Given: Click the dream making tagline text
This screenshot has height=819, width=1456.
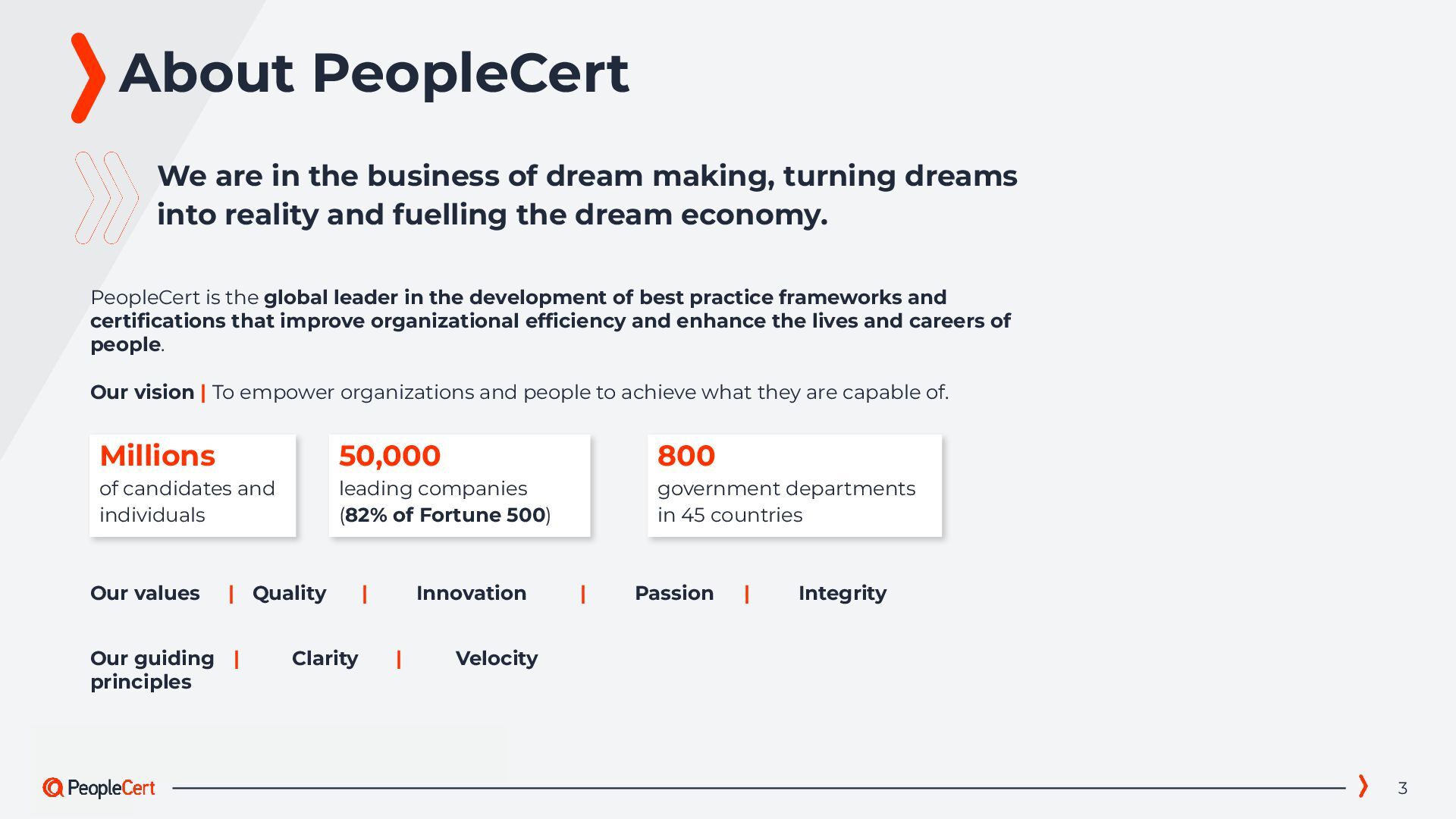Looking at the screenshot, I should pos(586,195).
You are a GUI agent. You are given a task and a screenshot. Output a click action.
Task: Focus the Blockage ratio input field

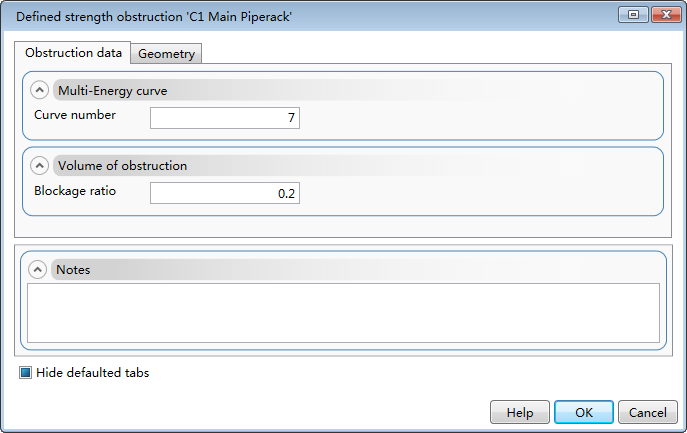click(x=225, y=193)
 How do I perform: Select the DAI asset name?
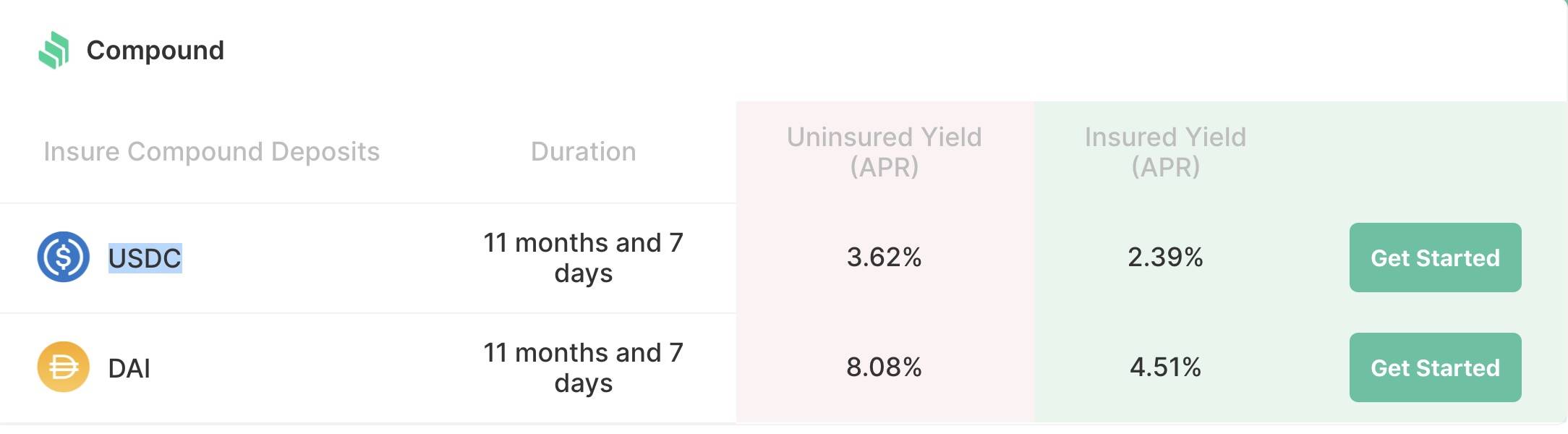[x=129, y=368]
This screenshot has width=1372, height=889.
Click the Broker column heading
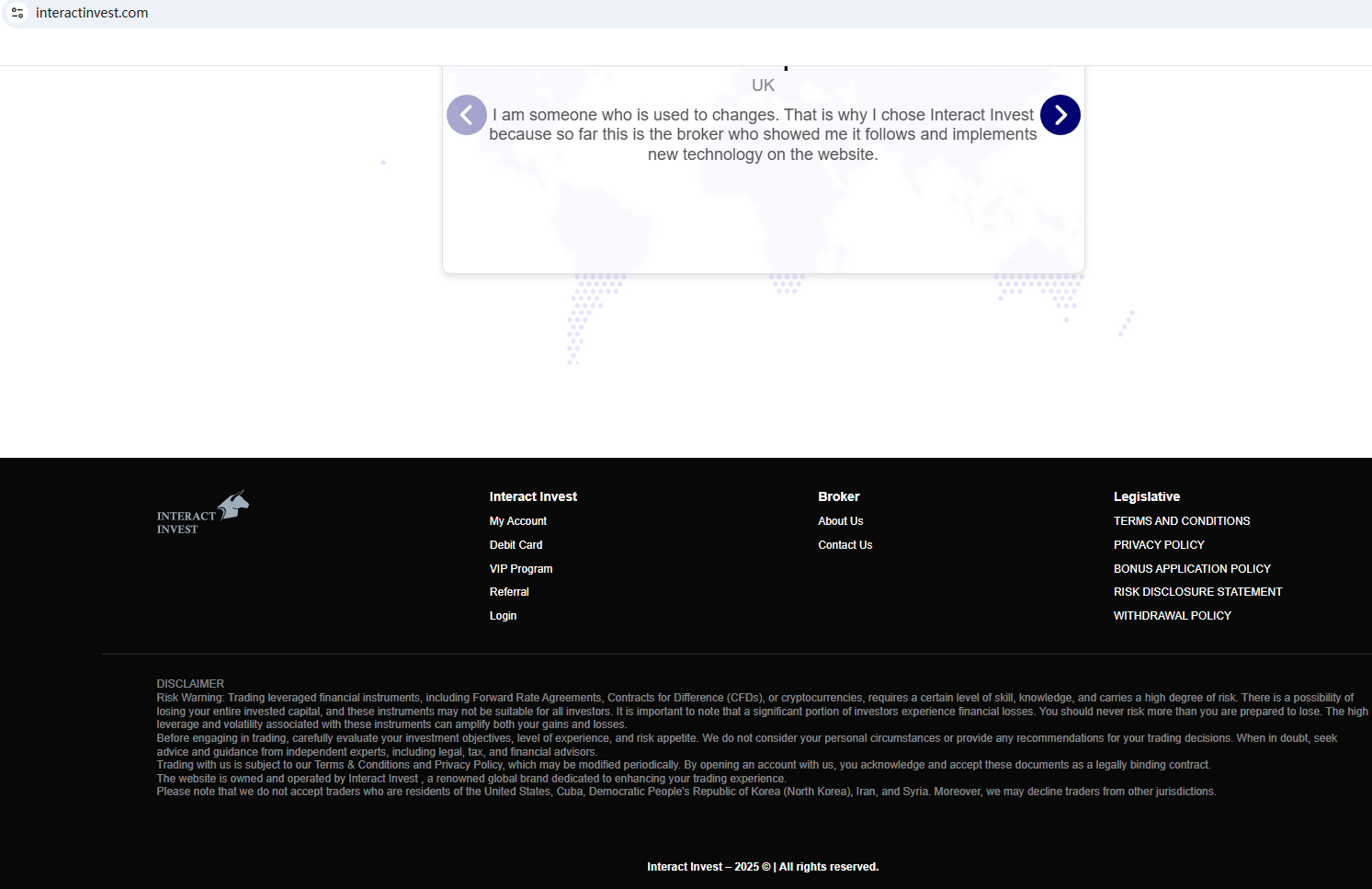[838, 496]
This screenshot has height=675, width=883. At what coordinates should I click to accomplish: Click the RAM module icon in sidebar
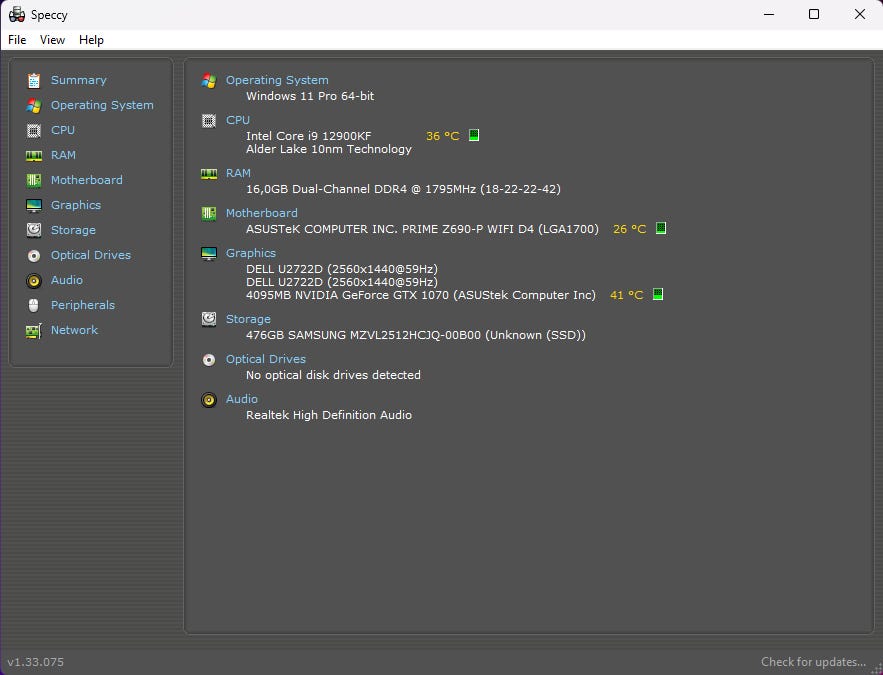click(x=34, y=155)
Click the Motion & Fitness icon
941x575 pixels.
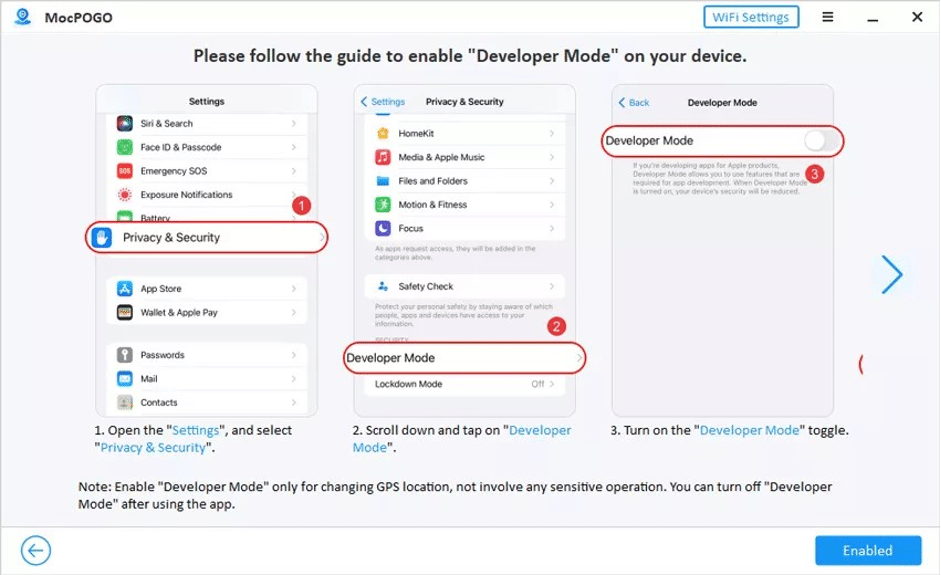pyautogui.click(x=382, y=204)
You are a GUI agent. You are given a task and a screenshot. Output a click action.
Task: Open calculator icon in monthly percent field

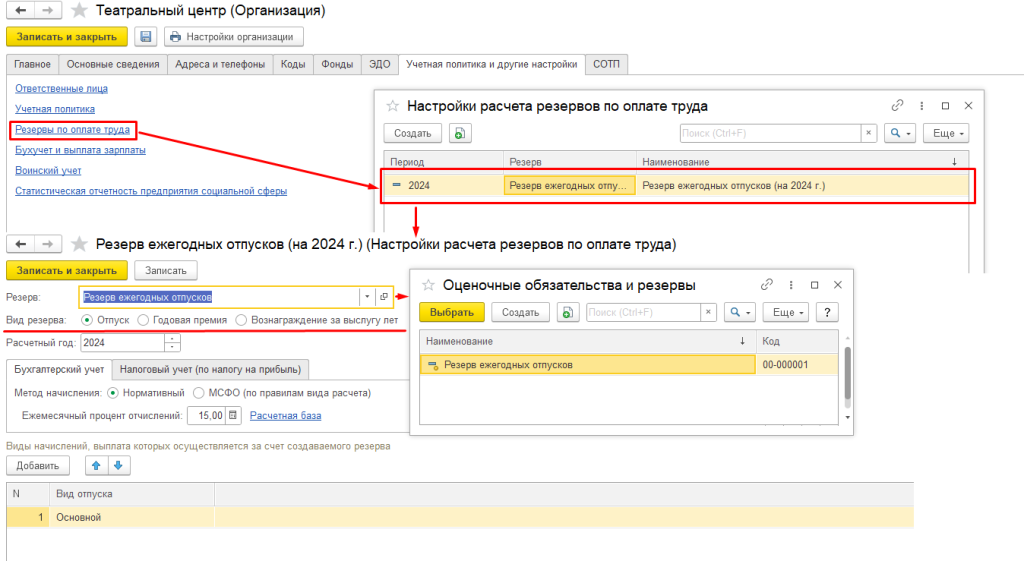click(234, 416)
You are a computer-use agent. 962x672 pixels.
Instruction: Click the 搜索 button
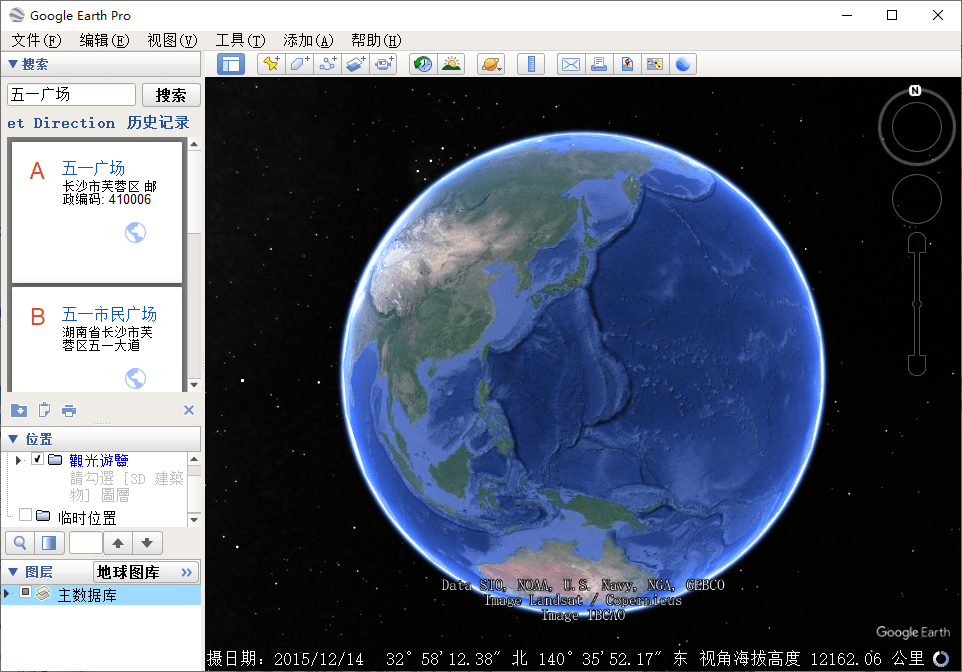(171, 95)
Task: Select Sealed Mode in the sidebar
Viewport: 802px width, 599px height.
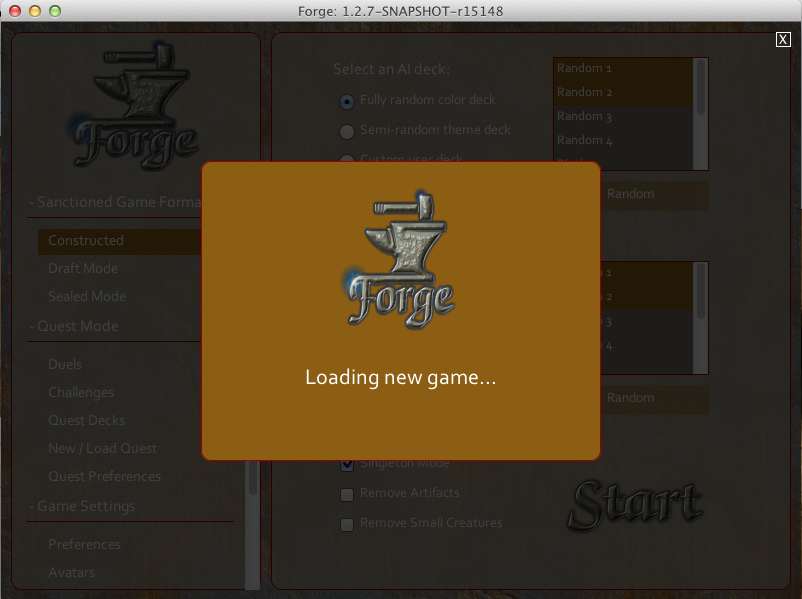Action: pyautogui.click(x=87, y=297)
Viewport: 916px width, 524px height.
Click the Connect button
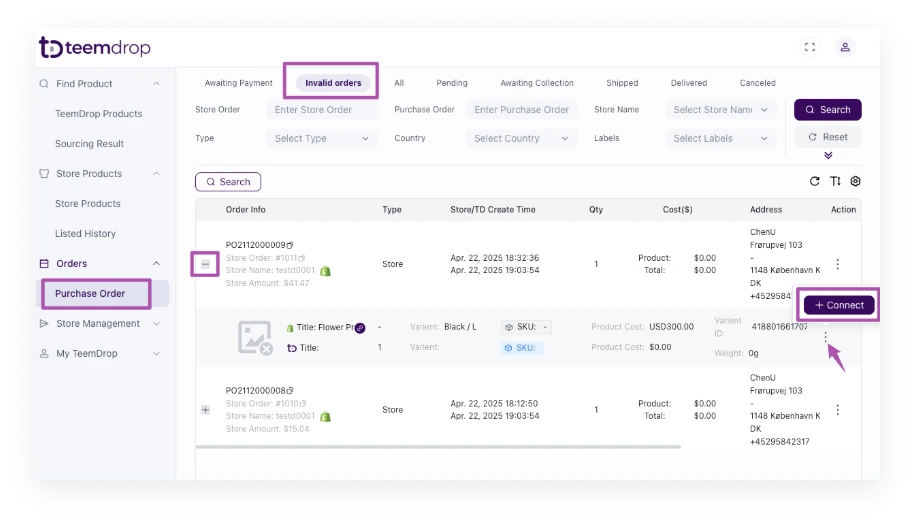coord(839,305)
········
* WORK TASK *
Give the records back exactly. Leave the pictures out.

* EXERCISE RESULT *
Given: Click the dream making tagline text
This screenshot has height=819, width=1456.
Looking at the screenshot, I should pos(586,195).
You are a GUI agent. You are given a task and a screenshot. Output a click action.
Task: Focus the Blockage ratio input field

click(x=225, y=193)
 How do I perform: Select the DAI asset name?
[x=129, y=368]
This screenshot has width=1372, height=889.
Click the Broker column heading
[838, 496]
This screenshot has height=675, width=883. At what coordinates should I click to accomplish: Click the RAM module icon in sidebar
click(x=34, y=155)
Click the Motion & Fitness icon
941x575 pixels.
pyautogui.click(x=382, y=204)
You are a GUI agent. You are given a task and a screenshot. Output a click action.
Task: Open calculator icon in monthly percent field

click(234, 416)
You are a computer-use agent. 962x672 pixels.
Instruction: Click the 搜索 button
(171, 95)
Task: Select Sealed Mode in the sidebar
Viewport: 802px width, 599px height.
Action: pyautogui.click(x=87, y=297)
Viewport: 916px width, 524px height.
Click the Connect button
coord(839,305)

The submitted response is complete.